Of course, there’s the usual regulatory hurdles with this type of deal as it must pass the Department of Justice’s review. But one agency who won’t is the FCC, as neither Warner Media or Discovery has any broadcast television licenses. The merger would generate annual revenue of $50 billion in revenue yearly and $14 billion in taxes and other liability-related issues. Warner-Discovery would own 23 cable channels as the DOJ could force them to spinoff a few due to anti-trust concerns.
With WarnerMedia and DirecTV already spunoff, AT&T can now focus on rolling out 5G to phones and other devices. The original AT&T – as a landline phone company – was broken up in 1984 and split into five baby bells, leaving them with only long-distance phone service and a few other businesses. This version of AT&T bought TCI Cable in 1999, whose then-chairman John Malone – is currently chairman of Discovery. Renamed AT&T Broadband, they merged with Comcast in 2002 and wiped out the AT&T name.
The current incarnation of AT&T is basically the former Southwestern Bell, or SBC, who acquired Ameritech and Pac Bell and took the dormant AT&T name in 2005.
So… what’s next?
There is no doubt cord-cutting and streaming is driving this deal – something this space pointed out in 2016 when AT&T and TimeWarner first announced their merger. But there is a sense the television ecosystem is changing. Investors and media financial analysts wanted NBCUniversal/Comcast to swoop in and buy WarnerMedia, but the opportunity is now gone.
One possibility some publications hinted at is NBCUniversal merging with ViacomCBS in the future. Of course, numerous spin-offs have to take place for this as the Justice Department won’t let this happen with laws on the books probating the merger of the major broadcast networks. However, if a Republican administration retakes the White House in 2024 and both houses of Congress, then anything can happen as they could change any anti-trust rules and raise the station ownership cap past 39 percent.

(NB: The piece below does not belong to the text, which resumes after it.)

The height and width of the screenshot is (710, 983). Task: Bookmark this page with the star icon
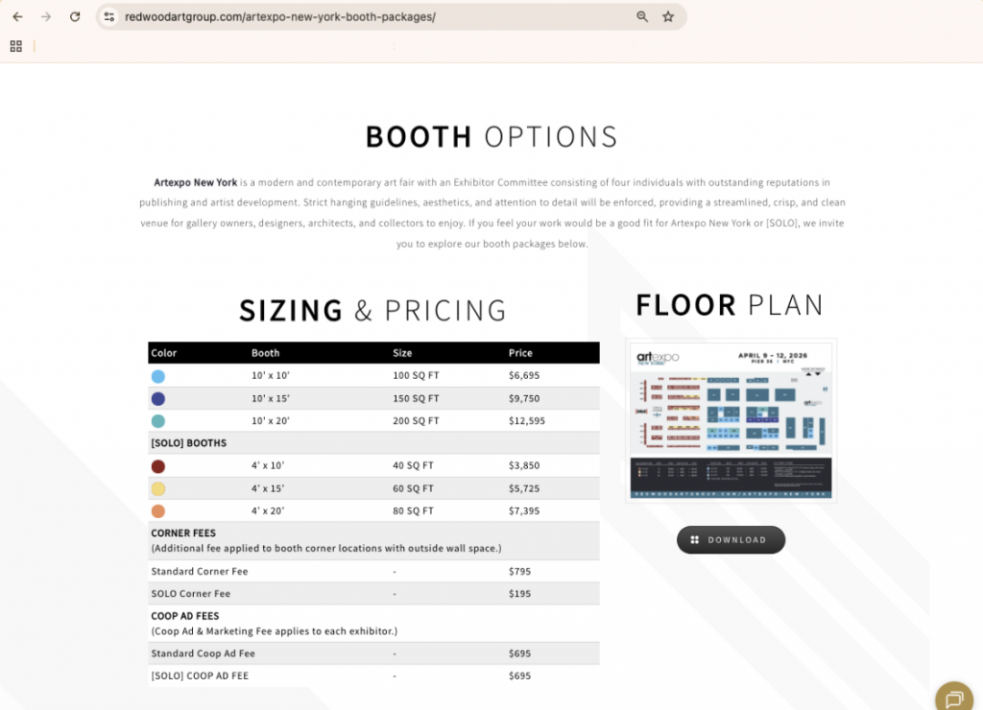tap(668, 16)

On the other hand, GOP politicians have an intense dislike for NBC’s and CBS’ news divisions, and that could be a potential roadblock.

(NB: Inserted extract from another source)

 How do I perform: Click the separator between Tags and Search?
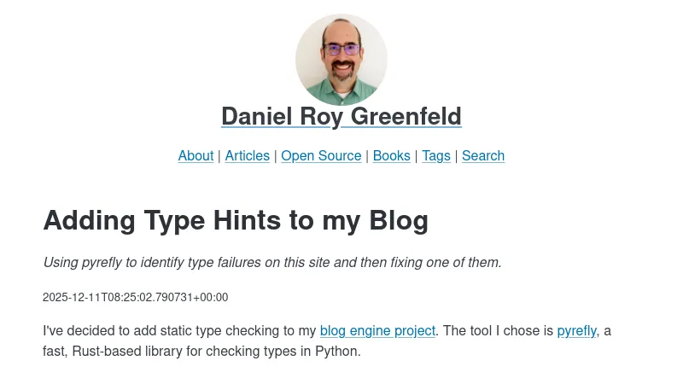pyautogui.click(x=456, y=155)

But perhaps the biggest takeaway from this is the potential loss of jobs from this merger – something we’ve seen time and time again as media consolidation continues unabated in the race to build scale against global tech giants Netflix and Amazon. With financial analysts only caring about what incentives are in it for shareholders, you start to wonder why anyone wants to work in media these days as the industry is no longer appealing to anyone looking to build a stable career.